Perspectives on diversity and culture

It seems that my friends have similar views on what is culture and what is diversity as you will see when you read their definitions.  After discussing this issue with them I can say that we all need to recognize and respect the differences in culture so that each person can feel appreciated and embraced.
Tasha-
Her definition of culture is traditions, race traditions, heritage and your ancestry, and the environment in which we live.
Her definition of diversity is to be an individual and to be different.
   
Nia-
Her definition of culture is the language, food you eat, your family background, and your environment.
Her definition of diversity is multiple ethnicities, and cultures.
 
Tabitha
Her definition of culture is that it’s a way of living, different ways of thinking.
Her definition of diversity is mixture of cultures and different backgrounds.
 
Some of the aspects that I received and that we discussed in class are: background, families and their traditions, differences, and different ethnicities.
 
 
Talking to these friends allowed me to see how similar we are in our thinking.  We all felt that our backgrounds and families were important.  We also felt that our environments encouraged the way we think about ourselves and how we think about others.
 
Some of the aspects of culture and diversity that I feel came have been acknowledged in this course and by my friends are:
-Culture is a heritage
-Culture is a way of living
-We have to be accepting of diversity
-We have to be accepting of differences

One main aspect that I think we all struggle with that has been left out is our need to be knowledgeable of others and their beliefs.  We say that we are accepting until we have to deal with it directly.  I think that by looking at ourselves and finding the issues that we might have prejudices against, we can begin to change our way of thinking and therefore change the way that we act towards others.
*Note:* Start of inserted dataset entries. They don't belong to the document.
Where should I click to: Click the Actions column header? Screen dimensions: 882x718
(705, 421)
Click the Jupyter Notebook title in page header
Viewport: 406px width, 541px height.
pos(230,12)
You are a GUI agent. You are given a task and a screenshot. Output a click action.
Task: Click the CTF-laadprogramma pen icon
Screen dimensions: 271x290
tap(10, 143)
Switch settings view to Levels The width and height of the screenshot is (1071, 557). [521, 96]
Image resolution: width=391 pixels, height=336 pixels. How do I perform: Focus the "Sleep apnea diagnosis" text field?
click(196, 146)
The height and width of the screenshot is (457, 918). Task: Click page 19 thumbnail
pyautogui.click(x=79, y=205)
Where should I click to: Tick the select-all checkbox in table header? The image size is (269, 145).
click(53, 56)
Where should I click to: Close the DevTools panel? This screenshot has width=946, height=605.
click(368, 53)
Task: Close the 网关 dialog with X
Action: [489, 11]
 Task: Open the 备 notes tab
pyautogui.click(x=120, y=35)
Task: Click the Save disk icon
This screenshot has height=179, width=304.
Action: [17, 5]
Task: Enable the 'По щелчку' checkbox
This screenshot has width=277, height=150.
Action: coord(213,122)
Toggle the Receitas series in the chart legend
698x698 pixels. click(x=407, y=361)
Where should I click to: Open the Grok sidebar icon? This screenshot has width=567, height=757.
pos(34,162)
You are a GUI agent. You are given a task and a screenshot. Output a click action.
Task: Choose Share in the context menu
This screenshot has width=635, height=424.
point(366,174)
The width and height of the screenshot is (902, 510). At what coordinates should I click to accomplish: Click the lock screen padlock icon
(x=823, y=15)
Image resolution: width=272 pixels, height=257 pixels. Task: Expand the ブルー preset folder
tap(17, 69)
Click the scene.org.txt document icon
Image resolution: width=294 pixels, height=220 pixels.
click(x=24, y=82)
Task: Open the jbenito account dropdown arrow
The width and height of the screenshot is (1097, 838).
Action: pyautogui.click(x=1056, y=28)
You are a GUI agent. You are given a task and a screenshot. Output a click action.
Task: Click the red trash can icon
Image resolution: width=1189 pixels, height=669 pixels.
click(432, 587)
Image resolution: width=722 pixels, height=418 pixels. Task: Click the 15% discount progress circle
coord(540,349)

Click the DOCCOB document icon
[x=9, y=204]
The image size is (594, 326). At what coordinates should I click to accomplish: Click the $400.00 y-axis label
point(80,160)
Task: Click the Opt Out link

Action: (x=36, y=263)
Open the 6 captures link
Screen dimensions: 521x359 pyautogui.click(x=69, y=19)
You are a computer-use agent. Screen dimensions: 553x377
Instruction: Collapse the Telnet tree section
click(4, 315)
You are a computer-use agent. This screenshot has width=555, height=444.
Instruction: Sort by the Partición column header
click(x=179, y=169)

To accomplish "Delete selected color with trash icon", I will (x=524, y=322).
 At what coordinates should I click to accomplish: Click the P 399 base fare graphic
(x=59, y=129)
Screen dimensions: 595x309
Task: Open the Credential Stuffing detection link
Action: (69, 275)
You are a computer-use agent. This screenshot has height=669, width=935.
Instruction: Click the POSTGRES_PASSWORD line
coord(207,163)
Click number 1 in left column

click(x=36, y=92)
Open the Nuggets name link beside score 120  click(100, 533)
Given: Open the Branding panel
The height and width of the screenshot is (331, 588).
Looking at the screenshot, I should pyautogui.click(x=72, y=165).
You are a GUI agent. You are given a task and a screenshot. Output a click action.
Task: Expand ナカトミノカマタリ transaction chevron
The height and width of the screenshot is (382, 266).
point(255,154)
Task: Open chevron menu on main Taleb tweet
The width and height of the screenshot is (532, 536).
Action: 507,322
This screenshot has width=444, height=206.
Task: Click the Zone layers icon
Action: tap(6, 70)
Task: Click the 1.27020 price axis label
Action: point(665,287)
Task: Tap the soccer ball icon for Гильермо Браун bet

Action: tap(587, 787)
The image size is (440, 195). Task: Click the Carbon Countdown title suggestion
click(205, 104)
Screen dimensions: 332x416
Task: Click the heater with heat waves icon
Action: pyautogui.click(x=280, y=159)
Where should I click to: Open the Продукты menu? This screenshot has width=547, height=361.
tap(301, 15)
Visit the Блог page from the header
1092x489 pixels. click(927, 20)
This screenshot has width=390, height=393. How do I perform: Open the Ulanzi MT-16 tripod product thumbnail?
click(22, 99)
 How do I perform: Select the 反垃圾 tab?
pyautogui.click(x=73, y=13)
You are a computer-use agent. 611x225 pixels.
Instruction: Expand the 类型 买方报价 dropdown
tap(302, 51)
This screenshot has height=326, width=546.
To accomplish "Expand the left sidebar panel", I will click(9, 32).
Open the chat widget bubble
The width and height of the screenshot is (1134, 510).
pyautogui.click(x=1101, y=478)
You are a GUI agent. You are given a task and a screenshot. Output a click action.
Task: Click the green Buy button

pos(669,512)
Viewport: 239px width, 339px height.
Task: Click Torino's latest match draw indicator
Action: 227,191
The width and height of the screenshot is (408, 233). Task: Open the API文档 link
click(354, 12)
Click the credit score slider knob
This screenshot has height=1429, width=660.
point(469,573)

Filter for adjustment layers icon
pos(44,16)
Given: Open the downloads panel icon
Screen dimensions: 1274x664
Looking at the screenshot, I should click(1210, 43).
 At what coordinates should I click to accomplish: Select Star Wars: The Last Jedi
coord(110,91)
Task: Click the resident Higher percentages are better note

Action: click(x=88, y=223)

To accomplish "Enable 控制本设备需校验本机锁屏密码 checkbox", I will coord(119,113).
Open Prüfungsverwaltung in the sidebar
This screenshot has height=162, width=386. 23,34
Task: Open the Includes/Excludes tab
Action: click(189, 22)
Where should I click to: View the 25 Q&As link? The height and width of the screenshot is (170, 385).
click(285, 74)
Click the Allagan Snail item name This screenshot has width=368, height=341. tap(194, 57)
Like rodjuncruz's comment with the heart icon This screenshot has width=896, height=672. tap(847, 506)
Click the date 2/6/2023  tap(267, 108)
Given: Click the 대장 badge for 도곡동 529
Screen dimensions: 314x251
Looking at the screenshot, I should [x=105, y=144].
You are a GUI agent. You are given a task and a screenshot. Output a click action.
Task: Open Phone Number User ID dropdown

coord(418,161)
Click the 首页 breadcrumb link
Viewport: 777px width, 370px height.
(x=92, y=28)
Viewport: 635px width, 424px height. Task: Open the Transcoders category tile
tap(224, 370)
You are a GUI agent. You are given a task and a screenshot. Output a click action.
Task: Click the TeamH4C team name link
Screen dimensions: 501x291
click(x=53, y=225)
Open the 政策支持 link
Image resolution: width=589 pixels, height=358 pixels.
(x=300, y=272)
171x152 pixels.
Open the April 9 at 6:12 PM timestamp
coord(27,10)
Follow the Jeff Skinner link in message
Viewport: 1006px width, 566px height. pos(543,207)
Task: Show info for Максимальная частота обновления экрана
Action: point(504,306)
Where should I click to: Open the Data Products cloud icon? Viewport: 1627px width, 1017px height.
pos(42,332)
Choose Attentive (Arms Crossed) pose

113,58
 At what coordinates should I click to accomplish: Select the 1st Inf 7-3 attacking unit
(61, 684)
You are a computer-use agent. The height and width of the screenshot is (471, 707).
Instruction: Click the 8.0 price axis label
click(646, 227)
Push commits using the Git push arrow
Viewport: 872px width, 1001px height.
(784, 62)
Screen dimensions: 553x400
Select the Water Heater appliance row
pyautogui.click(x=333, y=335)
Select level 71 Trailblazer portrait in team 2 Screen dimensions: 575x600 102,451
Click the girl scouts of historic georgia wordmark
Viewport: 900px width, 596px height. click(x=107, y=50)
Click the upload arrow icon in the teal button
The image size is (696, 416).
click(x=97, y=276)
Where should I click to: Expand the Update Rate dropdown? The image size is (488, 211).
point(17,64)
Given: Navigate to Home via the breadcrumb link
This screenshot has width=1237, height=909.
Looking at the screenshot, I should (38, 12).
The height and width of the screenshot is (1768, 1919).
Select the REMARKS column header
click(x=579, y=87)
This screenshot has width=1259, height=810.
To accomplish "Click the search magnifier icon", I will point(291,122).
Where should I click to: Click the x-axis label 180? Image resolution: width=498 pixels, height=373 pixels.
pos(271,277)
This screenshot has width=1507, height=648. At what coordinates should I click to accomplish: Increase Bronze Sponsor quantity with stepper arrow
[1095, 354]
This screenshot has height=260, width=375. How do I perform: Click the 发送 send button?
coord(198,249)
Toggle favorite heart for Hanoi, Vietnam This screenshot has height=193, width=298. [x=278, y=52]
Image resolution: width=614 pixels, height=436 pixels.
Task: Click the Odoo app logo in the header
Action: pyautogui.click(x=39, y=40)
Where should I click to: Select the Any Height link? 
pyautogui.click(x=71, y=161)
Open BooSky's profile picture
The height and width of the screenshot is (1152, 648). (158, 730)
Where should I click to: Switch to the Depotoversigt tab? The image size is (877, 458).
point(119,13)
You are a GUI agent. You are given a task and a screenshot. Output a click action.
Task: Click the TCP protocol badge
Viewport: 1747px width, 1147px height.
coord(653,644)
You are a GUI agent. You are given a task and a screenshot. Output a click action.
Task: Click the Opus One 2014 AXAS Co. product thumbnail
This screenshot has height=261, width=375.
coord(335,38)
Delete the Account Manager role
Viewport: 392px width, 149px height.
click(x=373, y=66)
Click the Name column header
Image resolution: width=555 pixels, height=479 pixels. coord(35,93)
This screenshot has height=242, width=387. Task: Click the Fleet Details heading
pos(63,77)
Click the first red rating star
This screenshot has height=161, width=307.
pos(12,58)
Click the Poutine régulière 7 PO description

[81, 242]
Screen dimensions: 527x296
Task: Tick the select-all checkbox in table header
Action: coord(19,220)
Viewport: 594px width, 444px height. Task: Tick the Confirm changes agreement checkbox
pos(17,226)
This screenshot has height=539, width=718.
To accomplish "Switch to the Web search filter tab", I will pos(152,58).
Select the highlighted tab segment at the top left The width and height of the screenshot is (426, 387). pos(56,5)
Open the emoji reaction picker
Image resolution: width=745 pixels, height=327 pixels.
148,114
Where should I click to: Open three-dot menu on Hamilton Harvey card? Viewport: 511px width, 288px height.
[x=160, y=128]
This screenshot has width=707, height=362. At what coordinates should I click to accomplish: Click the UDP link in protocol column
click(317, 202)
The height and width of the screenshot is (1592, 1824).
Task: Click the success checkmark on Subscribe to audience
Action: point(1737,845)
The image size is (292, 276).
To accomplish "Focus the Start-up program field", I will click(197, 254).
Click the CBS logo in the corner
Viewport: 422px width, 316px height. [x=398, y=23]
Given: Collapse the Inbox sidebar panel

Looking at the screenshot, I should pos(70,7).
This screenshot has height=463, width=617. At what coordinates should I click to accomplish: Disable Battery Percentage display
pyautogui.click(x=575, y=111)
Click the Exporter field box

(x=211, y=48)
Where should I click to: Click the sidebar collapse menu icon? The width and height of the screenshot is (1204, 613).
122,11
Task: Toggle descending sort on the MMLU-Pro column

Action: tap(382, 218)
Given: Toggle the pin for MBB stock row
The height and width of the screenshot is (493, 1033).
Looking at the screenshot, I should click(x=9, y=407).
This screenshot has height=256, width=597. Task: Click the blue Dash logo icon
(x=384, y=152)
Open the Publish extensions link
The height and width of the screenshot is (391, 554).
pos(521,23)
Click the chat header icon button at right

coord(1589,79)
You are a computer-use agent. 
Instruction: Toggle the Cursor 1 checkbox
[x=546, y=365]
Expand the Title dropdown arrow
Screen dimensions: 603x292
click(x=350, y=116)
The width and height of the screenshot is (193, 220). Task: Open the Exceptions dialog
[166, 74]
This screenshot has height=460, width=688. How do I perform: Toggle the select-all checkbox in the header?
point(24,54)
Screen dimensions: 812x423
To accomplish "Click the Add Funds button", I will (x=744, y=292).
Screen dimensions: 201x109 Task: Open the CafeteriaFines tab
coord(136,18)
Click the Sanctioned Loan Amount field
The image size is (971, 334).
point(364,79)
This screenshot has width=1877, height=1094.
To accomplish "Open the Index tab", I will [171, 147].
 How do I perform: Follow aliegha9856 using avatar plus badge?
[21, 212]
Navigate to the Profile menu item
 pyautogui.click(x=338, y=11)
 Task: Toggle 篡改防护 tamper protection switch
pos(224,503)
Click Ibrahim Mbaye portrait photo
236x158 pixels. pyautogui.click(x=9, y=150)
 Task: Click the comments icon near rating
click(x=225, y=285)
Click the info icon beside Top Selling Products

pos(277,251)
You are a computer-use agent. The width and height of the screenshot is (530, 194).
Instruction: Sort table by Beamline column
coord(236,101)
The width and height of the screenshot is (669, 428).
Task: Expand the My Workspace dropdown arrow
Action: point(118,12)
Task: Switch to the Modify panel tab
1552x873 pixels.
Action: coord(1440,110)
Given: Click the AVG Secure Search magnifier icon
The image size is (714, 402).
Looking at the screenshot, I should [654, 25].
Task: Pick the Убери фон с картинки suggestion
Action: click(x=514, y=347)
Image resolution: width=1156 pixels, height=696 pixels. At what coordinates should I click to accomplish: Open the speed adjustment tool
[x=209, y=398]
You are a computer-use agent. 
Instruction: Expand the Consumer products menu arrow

I think that looking at the way other people think has helped me to better understand how important culture and heritage is.  Sometimes I think that I take for granted the traditions that my family has.  I feel that it’s just “supposed” to be that way.  Truth is after my mom passed away I saw a lot of changes in our family.  My mom was only 53 when she died but she affected the way our family did things.  It is sad to see traditions change but it makes me fight harder to keep them going.

Monday, May 7, 2012

My family culture


A description of the three items you would choose



If I had to uproot my family and move with only 3 necessities I would take:

-Birth certificates

-Pictures

-Cuddle item that means something to my kids.



How you would explain to others what each of these items means to you



I would take the birth certificates so that my children and I could prove where we were born and revisit our birth places when given the chance.  I would take pictures so that the children could remember where they had lived and feel close to something that is familiar.  I would also take a cuddle item for them so they wouldn’t feel entirely lost in a new world and in a new environment.



Your feelings if, upon arrival, you were told that you could only keep one personal item and have to give up the other two items you brought with you



If I was told that I had to give up 2 of the items I would be disappointed and hurt.  I think that these items would help us to be able to reestablish ourselves in a new world.  If I had to give up 2 items they would be the pictures and cuddle items. I think that it would be more important for us to be able to prove where we had come from and where we need to be.



Any insights you gained about yourself, your family culture, diversity, and/or cultural differences in general, as a result of this exercise,



An insight that I gained about myself is that I am focused on my children and their comfort zone.  I want only what’s best for them and would absolutely put them and my husband first.  I do think that as long as we were able to stick together as a family would could make it through anything.